Return each line of the data below verbatim; pictures are to be left out.

Stored records:
= = = = = = =

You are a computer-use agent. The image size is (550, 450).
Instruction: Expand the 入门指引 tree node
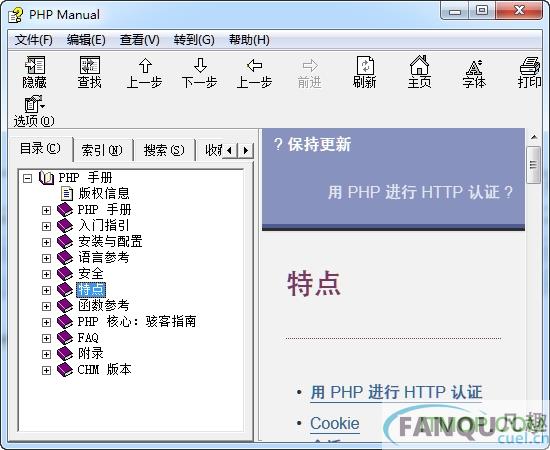pos(46,226)
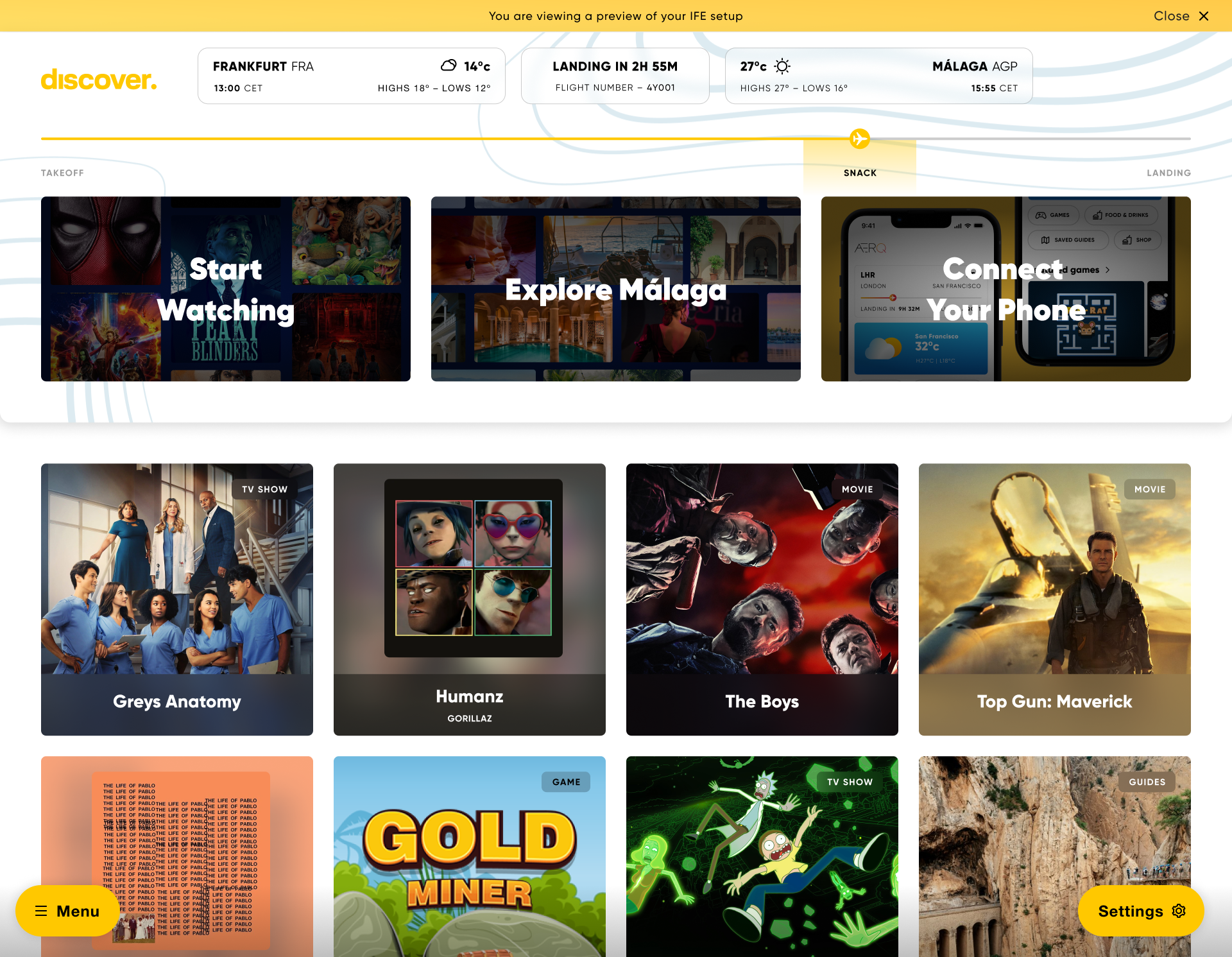Select the SNACK timeline marker

860,173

= = = = = = =

Solution:
You are a computer-use agent. The image size is (550, 450).
Instruction: Expand the 入门指引 tree node
pos(46,226)
Select the SNACK timeline marker

860,173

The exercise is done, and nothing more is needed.